How Video Helps Doctors Understand Seizures
It's always important to give your doctor the most accurate representation and description of your seizures as possible. Keeping a log of seizure symptoms is a great way to do that. But it's even better if the doctor can see for herself what you look like and how your body reacts during a seizure. A video of you during a seizure can give her those details.
In addition to looking at your video, your doctor may use a technique called video-EEG (for electroencephalogram) monitoring to diagnose and pinpoint your seizures. This diagnostic test uses both a video camera and an EEG machine to capture what physically happens to the body and inside the brain.
How to Record an Epilepsy Seizure
Obviously, you won't be able to make a video recording of your seizures by yourself. To get the job done, you'll need to enlist the help of friends or family members.

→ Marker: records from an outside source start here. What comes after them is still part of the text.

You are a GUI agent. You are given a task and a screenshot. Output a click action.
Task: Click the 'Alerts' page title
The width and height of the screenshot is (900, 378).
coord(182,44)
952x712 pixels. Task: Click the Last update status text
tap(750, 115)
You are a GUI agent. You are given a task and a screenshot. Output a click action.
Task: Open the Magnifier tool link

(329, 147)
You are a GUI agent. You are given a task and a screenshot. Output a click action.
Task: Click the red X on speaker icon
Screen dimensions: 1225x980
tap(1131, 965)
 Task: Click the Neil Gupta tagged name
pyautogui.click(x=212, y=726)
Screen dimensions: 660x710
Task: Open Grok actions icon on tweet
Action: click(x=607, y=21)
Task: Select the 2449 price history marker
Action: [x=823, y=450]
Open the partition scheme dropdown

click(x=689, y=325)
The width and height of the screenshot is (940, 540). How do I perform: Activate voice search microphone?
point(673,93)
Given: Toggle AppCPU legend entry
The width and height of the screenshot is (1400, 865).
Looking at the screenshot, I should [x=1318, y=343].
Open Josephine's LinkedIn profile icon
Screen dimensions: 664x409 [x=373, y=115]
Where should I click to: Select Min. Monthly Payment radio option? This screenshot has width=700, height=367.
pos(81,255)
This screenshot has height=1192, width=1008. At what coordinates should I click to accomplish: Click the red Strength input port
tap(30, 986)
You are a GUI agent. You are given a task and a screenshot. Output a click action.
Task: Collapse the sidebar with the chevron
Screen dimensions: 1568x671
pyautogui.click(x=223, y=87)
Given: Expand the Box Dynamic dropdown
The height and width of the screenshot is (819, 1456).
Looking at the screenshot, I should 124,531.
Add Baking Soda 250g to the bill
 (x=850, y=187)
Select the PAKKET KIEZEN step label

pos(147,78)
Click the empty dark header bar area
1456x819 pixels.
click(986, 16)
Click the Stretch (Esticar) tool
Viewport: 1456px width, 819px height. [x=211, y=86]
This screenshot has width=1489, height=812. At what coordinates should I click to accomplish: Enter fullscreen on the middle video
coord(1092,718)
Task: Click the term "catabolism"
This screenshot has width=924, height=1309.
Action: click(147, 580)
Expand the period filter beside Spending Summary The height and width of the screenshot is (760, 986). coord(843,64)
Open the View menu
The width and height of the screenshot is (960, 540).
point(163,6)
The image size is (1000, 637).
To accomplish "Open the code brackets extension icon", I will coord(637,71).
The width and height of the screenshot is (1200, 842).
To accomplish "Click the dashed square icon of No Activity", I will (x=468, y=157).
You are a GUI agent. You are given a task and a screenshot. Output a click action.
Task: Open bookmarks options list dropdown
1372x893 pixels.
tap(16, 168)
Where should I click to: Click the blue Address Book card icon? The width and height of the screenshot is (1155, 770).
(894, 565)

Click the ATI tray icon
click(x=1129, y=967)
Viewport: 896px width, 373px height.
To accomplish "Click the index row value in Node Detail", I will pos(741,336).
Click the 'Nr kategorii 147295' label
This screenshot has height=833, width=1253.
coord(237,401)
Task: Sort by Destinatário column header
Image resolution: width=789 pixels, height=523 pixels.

Their job will be to help you set up the equipment, look for signs of a seizure, and start recording when a seizure strikes. It's also a good idea to have the equipment set up and ready to go in one area of your home so that when a seizure happens, you're prepared and won't miss an important moment.
For the best possible video, follow these steps to capture what happens to you:
- The equipment.Invest in a decent-quality video camera with good sound recording. Try to prop it up ready to go on a tripod. Using a tripod will allow the person to zoom and record while getting a clear, steady picture of the seizure in action.
- Lighting.Capturing everything on video won't do you or your doctor any good if the appropriate lighting isn't set up and the footage is too dark to see clearly. Your doctor needs to see every detail — including the color and pallor of your skin. The right light will help capture all the details. So instead of depending on daylight, fluorescents, or regular light bulbs, turn on the camera’s "white balance" option for the truest picture and color.
- What to record.As soon as you feel a seizure coming on or your friend or family member notices symptoms, start recording. You want to capture the details of how the seizure started, what you were doing before, if your eyes are rolling, your breathing is changing, and if you lose control of your bladder or bowels. The video recording will also be helpful in recording the exact duration of the seizure.
- Keep the cameras rolling.What happens just after the seizure is over is just as important as what happens during it. Keep recording the after-effects of the seizure, because your doctor will want to look for symptoms like drowsiness and confusion.
Covering Video Recording Costs
While video-EEG monitoring is a common diagnostic test for people with difficult-to-diagnose epilepsy, some insurance plans may not cover it.
As far as your own video goes, you should ask your health insurance company if it offers reimbursement for purchasing recording equipment specifically for diagnostic purposes, but don’t be surprised if it doesn’t. You might need to ask your doctor to go to bat for you.
If that doesn’t work, then buy frugally, or borrow equipment from a friend or family member.
Talking to Your Doctor About Your Video
Your doctor may ask you to do the video recording if she's having trouble diagnosing your epilepsy. Or you may bring the video to your next appointment to show what you've been trying to explain. Watch the video with your doctor. It might also be a good idea to jot down some notes about how you felt before and after, and have your witness write down what he saw and noticed.
Your doctor will use this information to help figure out what's causing your seizures, and where they might be occurring in the brain. The video recording is a small — but potentially very important part — of the diagnosis and treatment plan for epilepsy.